• _WORK ORDER_
Using the line with "Image resolution: width=1568" as your starting point, transcribe it and each line beneath it word for word until the records run out, without pictures.

════════════════

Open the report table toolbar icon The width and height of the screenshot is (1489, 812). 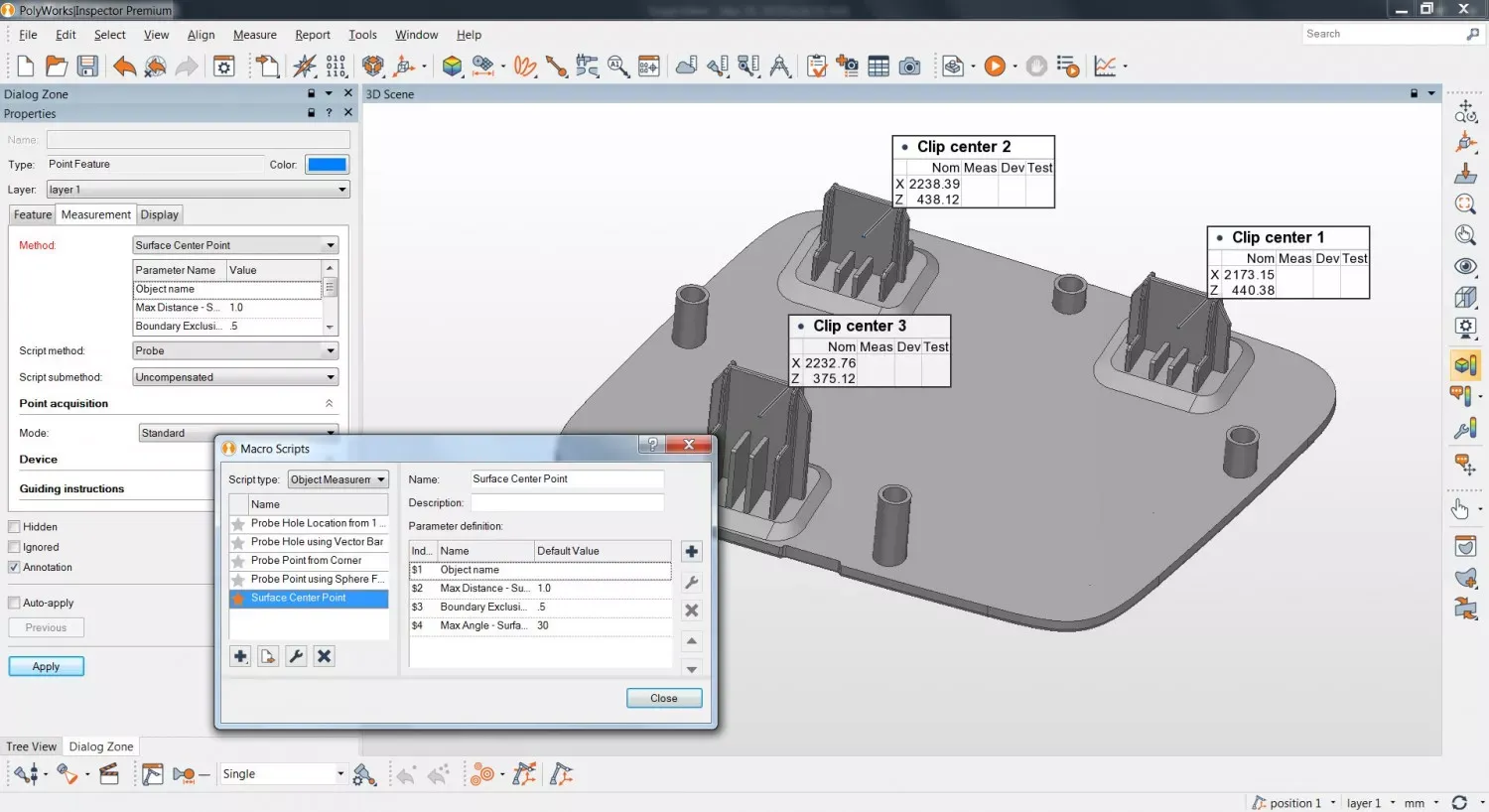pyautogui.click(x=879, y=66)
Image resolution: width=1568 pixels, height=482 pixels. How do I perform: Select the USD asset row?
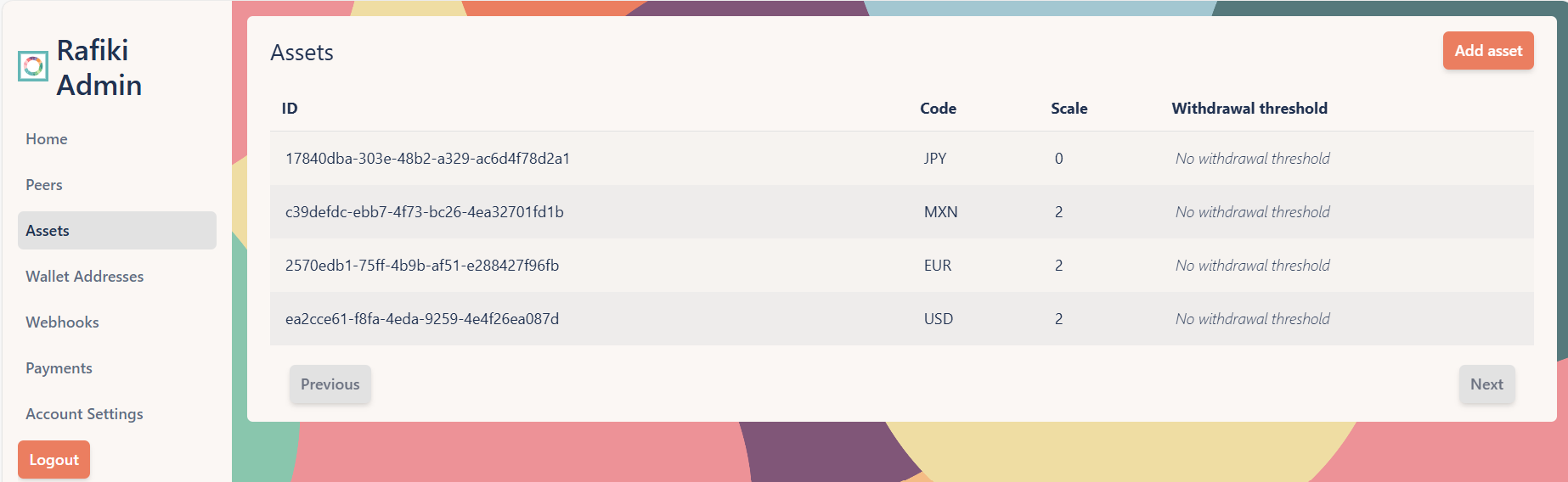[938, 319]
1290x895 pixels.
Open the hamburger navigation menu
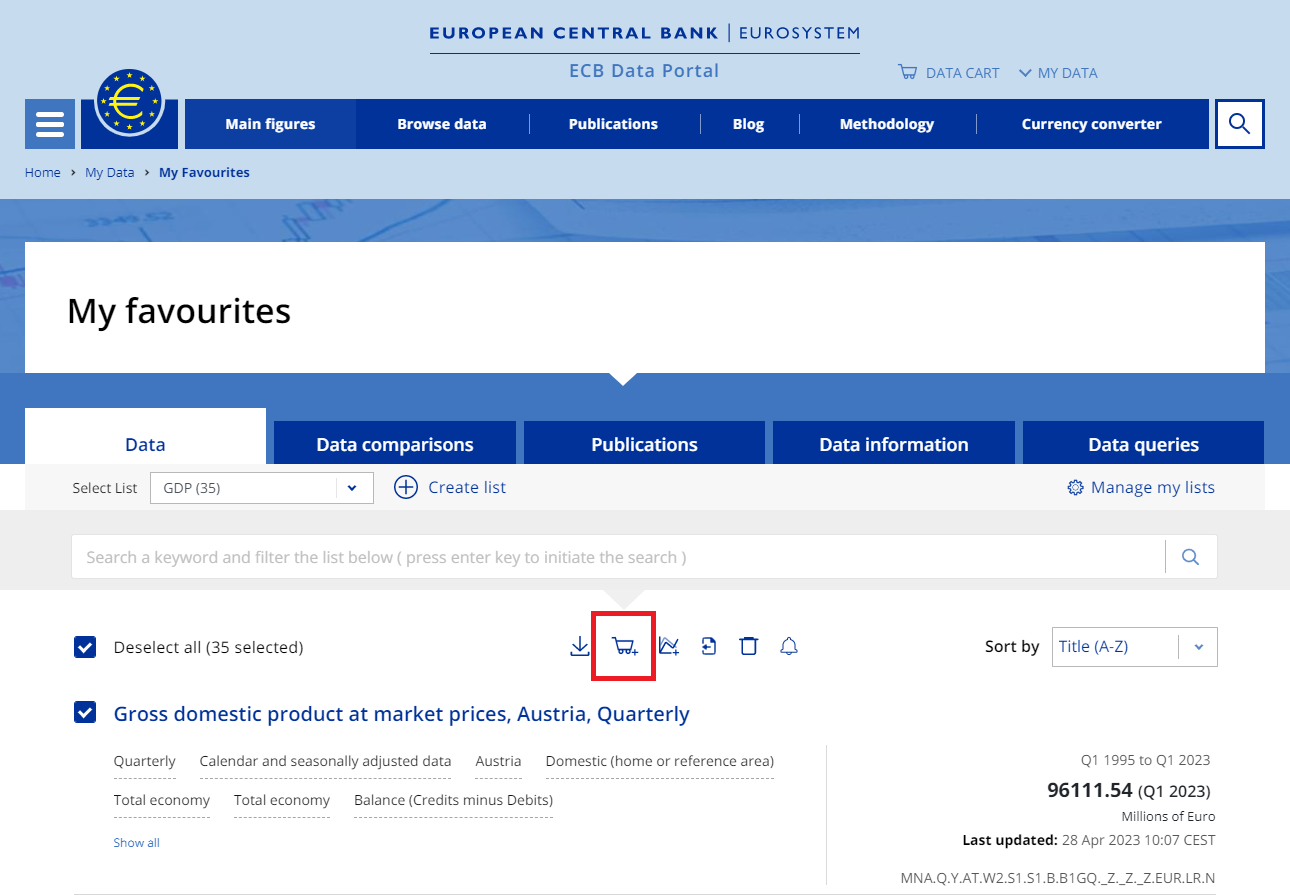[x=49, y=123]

════════════════

• _ANSWER FOR THIS EXERCISE_
Image resolution: width=1568 pixels, height=482 pixels. How do I perform: Select the USD asset row?
[938, 319]
1290x895 pixels.
Open the hamburger navigation menu
[x=49, y=123]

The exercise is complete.